▸ **The problem**:
Could you write out the records again from the line containing "Click red impact" through the end of the records, inclusive, swapping "impact icon" for "warning icon" and leaving everything else unchanged?
┌────────
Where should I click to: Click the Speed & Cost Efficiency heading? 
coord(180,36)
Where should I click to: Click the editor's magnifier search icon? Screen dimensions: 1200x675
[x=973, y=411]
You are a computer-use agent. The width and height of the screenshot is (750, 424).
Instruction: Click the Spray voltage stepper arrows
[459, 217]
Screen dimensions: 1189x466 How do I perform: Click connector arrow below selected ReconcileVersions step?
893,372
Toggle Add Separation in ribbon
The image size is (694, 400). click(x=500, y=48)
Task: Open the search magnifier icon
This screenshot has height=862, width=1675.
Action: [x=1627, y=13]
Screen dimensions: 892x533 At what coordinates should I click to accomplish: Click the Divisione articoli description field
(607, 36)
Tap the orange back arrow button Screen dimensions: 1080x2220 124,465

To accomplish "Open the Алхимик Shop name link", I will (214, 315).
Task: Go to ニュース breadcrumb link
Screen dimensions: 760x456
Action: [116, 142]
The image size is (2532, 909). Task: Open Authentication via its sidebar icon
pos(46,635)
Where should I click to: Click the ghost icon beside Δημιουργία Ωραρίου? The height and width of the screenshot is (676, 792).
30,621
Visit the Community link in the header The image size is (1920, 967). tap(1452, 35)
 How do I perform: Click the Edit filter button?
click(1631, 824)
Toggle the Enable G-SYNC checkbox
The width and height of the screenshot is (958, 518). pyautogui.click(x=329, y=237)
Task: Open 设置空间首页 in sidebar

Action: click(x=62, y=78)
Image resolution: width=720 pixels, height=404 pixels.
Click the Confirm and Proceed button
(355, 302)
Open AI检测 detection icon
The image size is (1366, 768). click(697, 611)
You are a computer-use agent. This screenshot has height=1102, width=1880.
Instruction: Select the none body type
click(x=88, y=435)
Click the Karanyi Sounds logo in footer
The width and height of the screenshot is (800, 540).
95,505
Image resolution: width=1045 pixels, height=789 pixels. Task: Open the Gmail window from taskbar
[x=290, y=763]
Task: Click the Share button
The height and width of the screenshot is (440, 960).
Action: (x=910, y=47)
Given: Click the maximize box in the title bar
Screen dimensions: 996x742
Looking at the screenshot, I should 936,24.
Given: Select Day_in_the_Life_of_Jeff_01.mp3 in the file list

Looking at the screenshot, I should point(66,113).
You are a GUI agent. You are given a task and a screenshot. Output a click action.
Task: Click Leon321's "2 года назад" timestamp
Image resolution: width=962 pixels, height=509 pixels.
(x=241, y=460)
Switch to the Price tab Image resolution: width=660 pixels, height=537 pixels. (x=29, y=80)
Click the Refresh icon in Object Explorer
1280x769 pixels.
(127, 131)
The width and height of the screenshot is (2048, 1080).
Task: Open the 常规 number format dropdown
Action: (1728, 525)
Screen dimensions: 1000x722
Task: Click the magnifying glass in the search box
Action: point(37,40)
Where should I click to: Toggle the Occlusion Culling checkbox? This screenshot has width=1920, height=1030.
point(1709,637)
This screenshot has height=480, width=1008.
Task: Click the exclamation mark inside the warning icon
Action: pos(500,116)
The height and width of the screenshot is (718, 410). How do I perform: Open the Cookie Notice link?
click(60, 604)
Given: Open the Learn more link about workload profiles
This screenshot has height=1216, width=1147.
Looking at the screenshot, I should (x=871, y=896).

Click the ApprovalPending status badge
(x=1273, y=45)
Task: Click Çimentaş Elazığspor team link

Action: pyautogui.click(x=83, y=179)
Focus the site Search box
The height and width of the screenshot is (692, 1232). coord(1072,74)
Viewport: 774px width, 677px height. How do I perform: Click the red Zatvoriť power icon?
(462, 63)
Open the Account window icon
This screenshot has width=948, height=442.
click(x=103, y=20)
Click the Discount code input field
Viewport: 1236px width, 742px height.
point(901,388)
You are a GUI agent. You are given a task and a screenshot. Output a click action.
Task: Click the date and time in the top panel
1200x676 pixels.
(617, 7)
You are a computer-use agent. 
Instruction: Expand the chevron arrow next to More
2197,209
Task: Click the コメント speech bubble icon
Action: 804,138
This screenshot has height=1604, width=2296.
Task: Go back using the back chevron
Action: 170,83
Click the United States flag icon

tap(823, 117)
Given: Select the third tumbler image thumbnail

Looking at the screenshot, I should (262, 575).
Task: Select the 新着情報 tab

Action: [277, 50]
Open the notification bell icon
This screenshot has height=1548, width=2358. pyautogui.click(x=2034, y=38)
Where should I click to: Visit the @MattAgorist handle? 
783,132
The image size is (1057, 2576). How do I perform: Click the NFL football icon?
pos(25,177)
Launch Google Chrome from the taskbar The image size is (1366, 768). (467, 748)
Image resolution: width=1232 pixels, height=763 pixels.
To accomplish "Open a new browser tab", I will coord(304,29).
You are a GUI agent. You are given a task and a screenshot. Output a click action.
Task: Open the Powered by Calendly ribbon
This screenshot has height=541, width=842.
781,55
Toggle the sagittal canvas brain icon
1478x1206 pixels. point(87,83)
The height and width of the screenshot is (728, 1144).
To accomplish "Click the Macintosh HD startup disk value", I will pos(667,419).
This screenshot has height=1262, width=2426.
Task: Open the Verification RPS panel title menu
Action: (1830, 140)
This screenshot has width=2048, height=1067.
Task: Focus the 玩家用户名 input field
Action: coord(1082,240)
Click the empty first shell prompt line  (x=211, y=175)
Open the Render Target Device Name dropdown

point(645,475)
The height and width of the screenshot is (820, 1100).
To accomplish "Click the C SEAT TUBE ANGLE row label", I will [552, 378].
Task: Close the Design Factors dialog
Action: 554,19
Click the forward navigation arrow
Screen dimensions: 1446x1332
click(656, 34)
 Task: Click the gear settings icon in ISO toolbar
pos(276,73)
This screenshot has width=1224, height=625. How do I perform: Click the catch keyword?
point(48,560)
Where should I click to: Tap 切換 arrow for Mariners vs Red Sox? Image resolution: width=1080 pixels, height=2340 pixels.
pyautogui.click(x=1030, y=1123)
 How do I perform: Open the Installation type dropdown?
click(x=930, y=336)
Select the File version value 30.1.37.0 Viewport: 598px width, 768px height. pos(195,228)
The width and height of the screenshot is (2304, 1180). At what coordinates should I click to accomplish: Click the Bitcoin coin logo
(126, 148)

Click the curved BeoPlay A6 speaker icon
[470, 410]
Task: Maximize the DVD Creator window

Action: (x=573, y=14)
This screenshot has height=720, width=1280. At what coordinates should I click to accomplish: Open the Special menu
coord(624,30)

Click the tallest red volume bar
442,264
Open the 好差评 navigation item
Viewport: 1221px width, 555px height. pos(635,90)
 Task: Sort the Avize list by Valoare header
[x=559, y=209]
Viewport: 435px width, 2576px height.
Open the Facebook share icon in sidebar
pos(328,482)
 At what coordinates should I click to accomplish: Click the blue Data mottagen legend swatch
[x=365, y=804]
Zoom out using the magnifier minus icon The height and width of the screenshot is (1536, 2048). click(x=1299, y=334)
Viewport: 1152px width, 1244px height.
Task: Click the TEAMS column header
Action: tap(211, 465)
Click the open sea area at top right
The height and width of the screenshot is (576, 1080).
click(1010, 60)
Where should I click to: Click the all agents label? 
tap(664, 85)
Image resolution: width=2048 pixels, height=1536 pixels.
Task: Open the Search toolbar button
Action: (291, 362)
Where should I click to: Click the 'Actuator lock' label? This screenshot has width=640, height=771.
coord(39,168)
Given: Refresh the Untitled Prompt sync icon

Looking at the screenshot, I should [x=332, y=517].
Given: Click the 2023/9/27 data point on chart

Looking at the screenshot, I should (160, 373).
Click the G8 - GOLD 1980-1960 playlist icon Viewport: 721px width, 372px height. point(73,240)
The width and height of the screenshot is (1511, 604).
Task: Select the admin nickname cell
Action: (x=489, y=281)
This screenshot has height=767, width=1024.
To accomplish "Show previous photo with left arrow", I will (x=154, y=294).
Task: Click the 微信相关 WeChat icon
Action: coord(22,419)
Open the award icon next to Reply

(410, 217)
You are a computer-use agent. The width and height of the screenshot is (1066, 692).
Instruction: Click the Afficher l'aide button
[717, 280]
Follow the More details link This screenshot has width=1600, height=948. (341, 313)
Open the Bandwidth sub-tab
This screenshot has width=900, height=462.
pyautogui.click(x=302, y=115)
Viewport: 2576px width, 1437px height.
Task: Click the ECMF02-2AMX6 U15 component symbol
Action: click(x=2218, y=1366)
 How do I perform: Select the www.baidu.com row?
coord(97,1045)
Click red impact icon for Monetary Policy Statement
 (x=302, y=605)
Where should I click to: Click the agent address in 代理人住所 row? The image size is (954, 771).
└────────
▸ **Full solution**:
Click red warning icon for Monetary Policy Statement
 (x=302, y=605)
Where should I click to: Click the agent address in 代理人住所 row? The image size is (954, 771).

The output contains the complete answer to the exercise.